Rome is expensive in the tourist areas, but for lunch Sal took us to a family restaurant off the beaten track, lovely local dishes, wine and beer and lunch for 2 totalled only 13E.

Then off to the Spanish Steps and the Trevi Fountain, tons of people, then to the Vatican. There were huge lines there too. A special Vatican guide is required at 150E which 6 of us split and avoided the lines, but the 2 of us decided to do the free sights in St. Peter’s square and then spend the rest of our time shopping. The other 6 were not happy with their guide William as he gave only little information (you had to ask), he had a bad attitude, and was too rushed. Sal showed us a good shopping area, 2 blocks from the Vat. Sale months are July and January. Free clean bathrooms at St. Peter’s Square, those are hard to find.

LIVORNO/FLORENCE/PISA

We decided to do Florence on our own. The ship tour “Florence on Your Own” was $92. 4 of us shared a 15E cab to the train station, and the train to Florence was 6E each way. So the trip including return cab was 14E, about $20. The ship arrived at 7 and we were able to catch the 7:30 train with 10 minutes to spare, arriving in Florence at 9. If we missed that one the next was 8:10, but we wanted the earlier one to give us as much time in Florence as possible. We caught the 3:27 coming back. Here is the link to the train schedule:
Http://orario.trenitalia.com/b2c/TimeTable

On the way to your platform be sure to validate your ticket in the yellow machines on the wall, big 40E fine if caught with a ticket not validated.
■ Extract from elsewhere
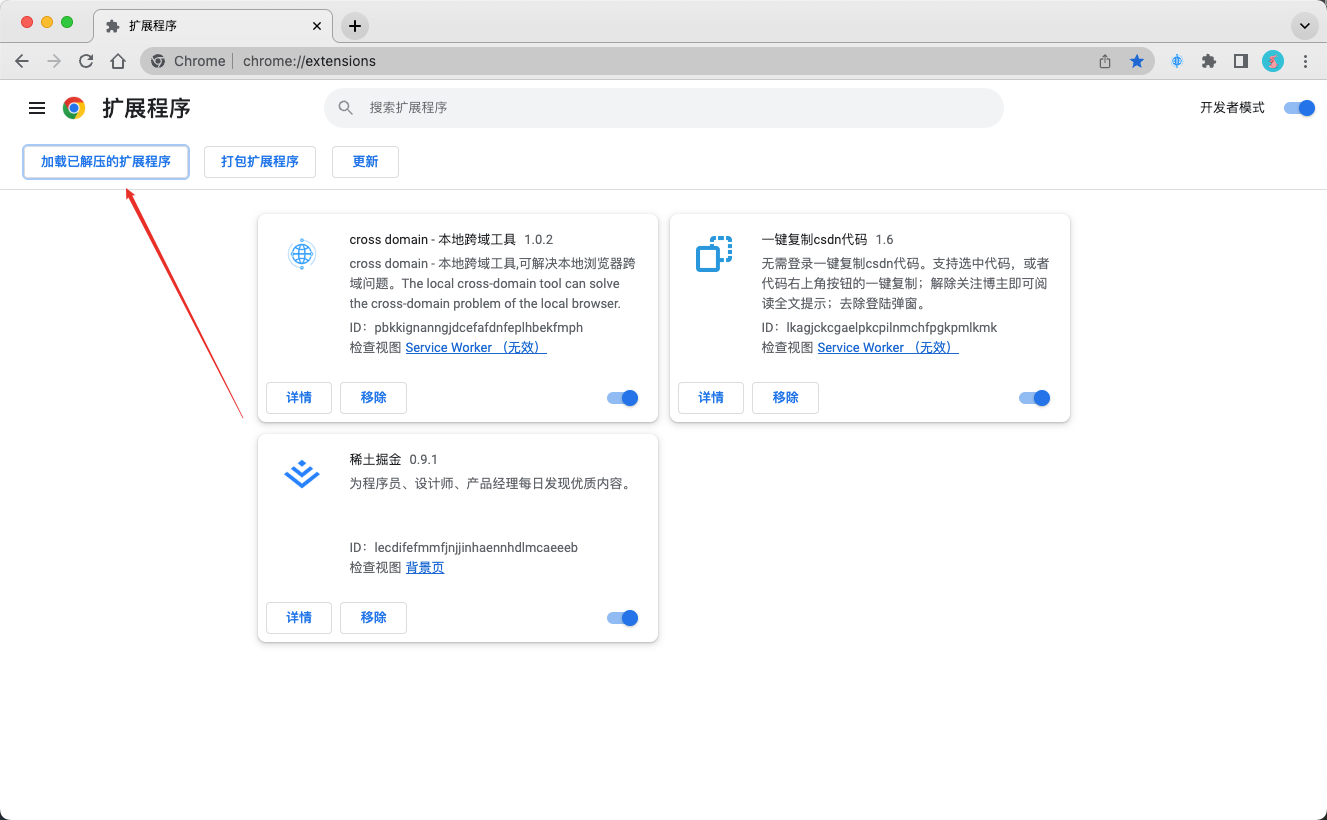Click the 搜索扩展程序 search field
The image size is (1327, 820).
[663, 108]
The ride is 1.5 hours, with some pretty Tuscan scenery after you get about halfway there, there are hillside towns everywhere. Sit on the left side going there and the right side coming back. There is good public bathroom at the Florence station, .70E, platform 5 and good internet service in the underground mall, go down the stairs and to your left.
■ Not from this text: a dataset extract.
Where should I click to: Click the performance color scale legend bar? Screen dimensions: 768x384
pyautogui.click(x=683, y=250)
Florence is beautiful and historic, there is huge old cathedral right outside the train station. We worked our way down to the Piazza Repubblica and hit the recommended Coin department store on via Corso (50 % sale). they were selling leather shoes for 17E/$22. Then we went to the famous Ponte Vecchio bridge area, then back to the huge San Lorenzo outdoor market. We had some great pizza and beer in one of the many sidewalk cafes and it came to about 10E total.
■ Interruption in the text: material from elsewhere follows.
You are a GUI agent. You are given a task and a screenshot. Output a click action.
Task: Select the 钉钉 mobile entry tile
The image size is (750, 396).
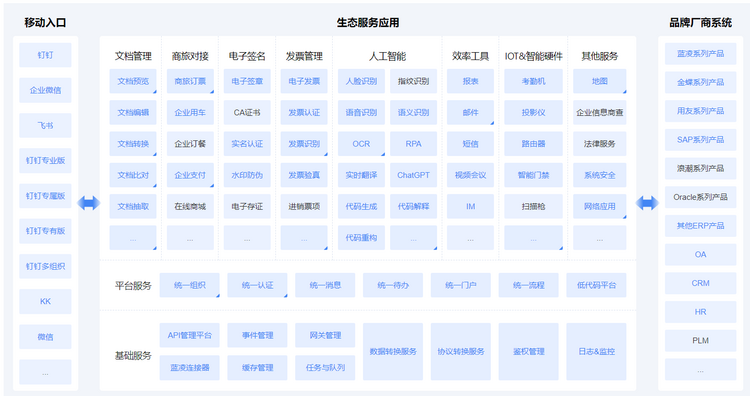[x=45, y=55]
We got the 3:27 train coming back, long slow ticket lines, we were early but got ours with only 10 minutes to spare. To avoid this, buy a return ticket when leaving Livorno, or else by your ticket to go back when you arrive in Florence. If you miss the 3:27 there is a 4:10, after that you miss the ship. The trains have good seats but are hot so be sure to open the windows.

Online you can order a very good free street map of Florence from their main tourist office, it came in 2 weeks: www.firenzeturismo.it

NICE/VILLEFRANCHE

So much to see in the Nice and Monaco area, but so little time with our 3pm sailing and delayed debarking with the tendering if you are not on a ship tour. The main sights in Nice are the market in Old Town, the modern shopping along Rue Du France and Ave Jean Medecin, and the Promenade des Anglais boardwalk. Outside Nice are the quaint medieval towns of Eze and St. Paul de Vence. Then of course Monaco and Monte Carlo. To get off early we decided to take a ship tour, the one going to Old Town in Nice plus some other sights in Nice, and then Monaco, for $65, not too bad a price. As we were going along the twisty coastal road our guide showed us the curve where Princess Grace Kelly crashed and died. In Monaco the side streets with shops and cafes etc were like a storybook, clean, quaint and beautiful. There’s a good internet joint right at the tender pier, first place you come  off the boat, about 2 E for half an hour, but there are no printers to do boarding passes.

DISEMBARKATION

We were off the ship early, the first color to be called at 6:30, ours was scheduled to be called at 7 and was called at 7:10, got to the airport on the transfer at 8:20. Again, there were huge lines, a 2 hour wait, and the terminal was jammed with people, we made our 12:25 flight with no problem.
This cruise is port intensive with only 1 sea day, but that attracted us and we loved it. Email us if you have questions.

Hi to all our cruisemates, Ruth and David, Shirley and Mike, Shelly and Vic, Ruth and Paul, Herb and Marianne, Jeanne and Tom!